Они пошли в дальний угол двора, где в дубовую колоду были всажены два меча — один огромный, в рост человека, с крестообразной рукоятью в треть длины, залитой свинцом для уравновешивания массивного тусклого клинка с широким желобом; второй — чуть уменьшенная копия первого.
Он выдернул меч из колоды и с неожиданным проворством вскинул его над головой. Оружие без привычного свиста рассекло воздух, и на вкопанном у забора столбе появилась свежая зарубка.
— На два дюйма выше, — сказал Он.
Юноша взмахнул мечом. Верхний чурбачок слетел со столба. Он смерил взглядом расстояние от смолистого среза до зарубки.
— Два с половиной. — Он посмотрел на расстроенного юношу. — Плечо не напрягай.
Не оборачиваясь, Он полоснул мечом поверх столба. Лишние полдюйма упали к ногам ученика. Тот завистливо покосился на меч мастера.
— Ну да, — протянул юноша, — таким-то мечом...
Не отвечая, Он подошел к столбу и наметил три новые зарубки.

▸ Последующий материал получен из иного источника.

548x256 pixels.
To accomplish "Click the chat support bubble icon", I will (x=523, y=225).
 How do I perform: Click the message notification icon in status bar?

— Это на сегодня. И — обедать. А меч... Выучишься— подарю.
Лицо юноши вспыхнуло, и он шагнул к столбу, чуть приседая на широко расставленных ногах.
Едкая, резко пахнущая мазь втиралась во вспухшие рубцы, и человек на скамье шипел змеей, закусив нижнюю губу.
— Терпи, — посоветовал Он. — К утру сойдет.
Человек с трудом выгнулся и попытался оглядеть свою спину. Это удалось ему лишь с третьего раза, и он обмяк, уставившись на полированную ручку аккуратно свернутого бича, лежащего у скамьи.
— Странно, — человек едва шевелил запекшимися губами. — Я думал, там всё в крови...
— Зачем? — удивился Он.
— Действительно, зачем? — усмехнулся человек.
— Бичом можно убить, — наставительно заметил Он, упаковывая коробочку с мазью. — Можно открыть кровь. И развязать язык.
— Я бы развязал, — вздохнул человек. — Но, боюсь, судьба моя от этого не улучшится. Я же не виноват, что они так и не перестали ходить ко мне.
— Кто? — Он задержался в дверях.
— Люди. Я уж и за город переселился — идут и идут. И каждый со своим. Говорят — расскажут, и легче им становится. А старшины Верховному жалуются— народ дерзить стал, вопросы пошли непотребные, людишки, мол, к ересиарху текут, к самозванцу, Ложей не утвержденному. Это ко мне, значит... А какой я ересиарх?! Я — собеседник. Меня старик один так прозвал. Я мальчишкой жил у него.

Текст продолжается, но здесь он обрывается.